━━ Provided records ━━
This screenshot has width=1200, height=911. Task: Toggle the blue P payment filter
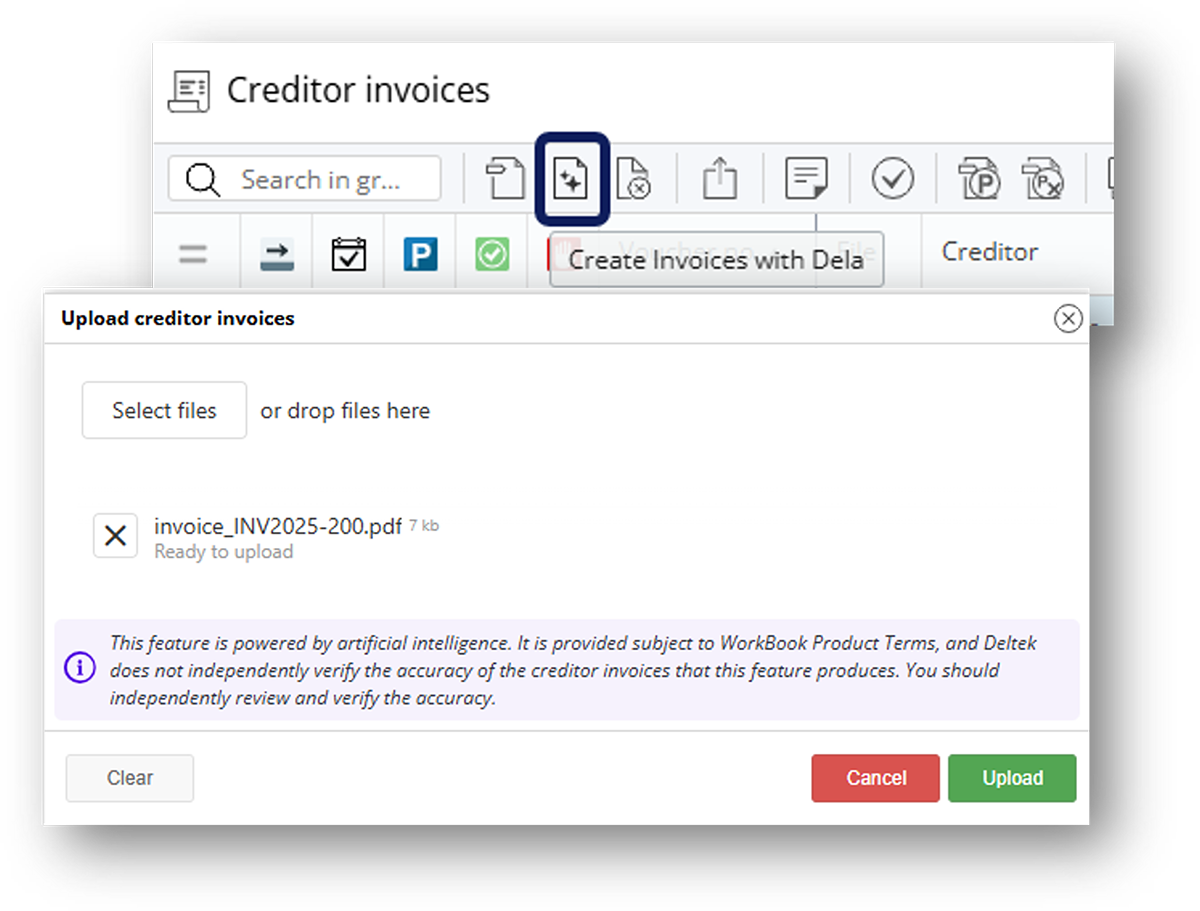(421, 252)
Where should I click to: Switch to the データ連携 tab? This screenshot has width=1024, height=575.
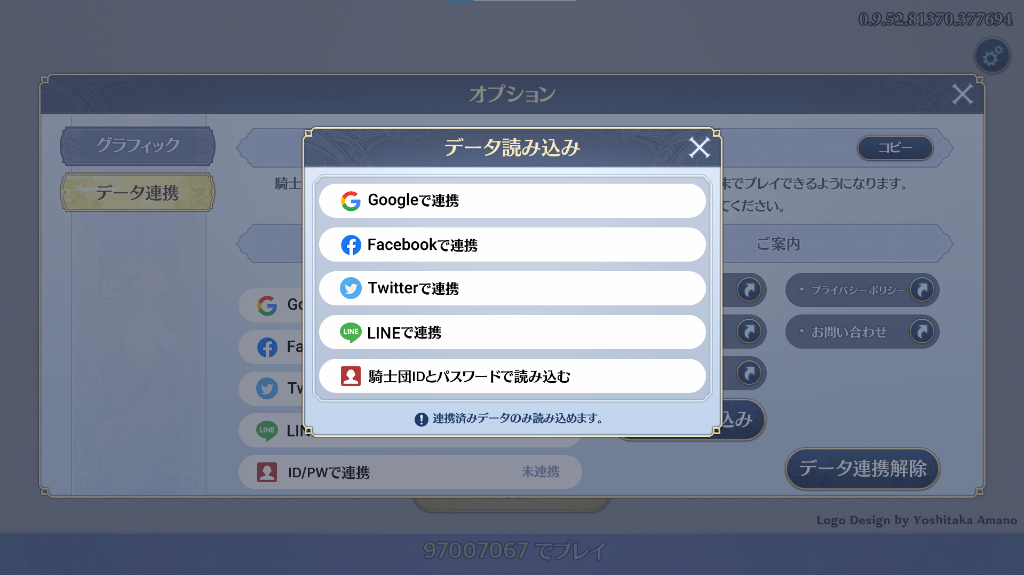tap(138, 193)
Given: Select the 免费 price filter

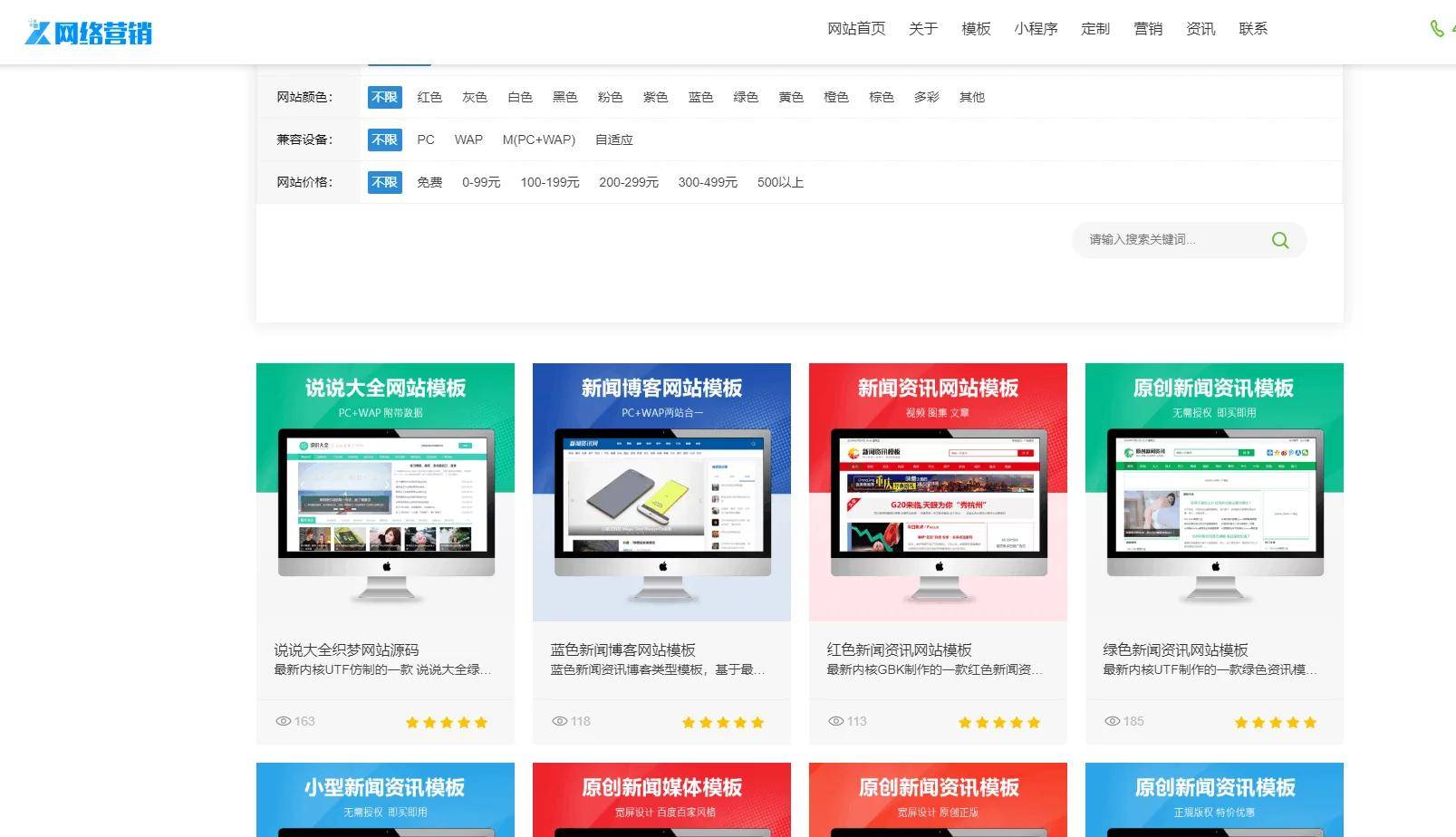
━━━
━━ Provided records ━━
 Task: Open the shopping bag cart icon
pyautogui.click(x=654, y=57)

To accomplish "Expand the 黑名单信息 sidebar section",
━━━
▶ **Written problem**: Reproduce verbatim everything above from the line containing "Task: Open the shopping bag cart icon" down to the line containing "the 黑名单信息 sidebar", including both of those lines.

▶ **Solved problem**:
 Task: Open the shopping bag cart icon
pyautogui.click(x=654, y=57)

To accomplish "Expand the 黑名单信息 sidebar section",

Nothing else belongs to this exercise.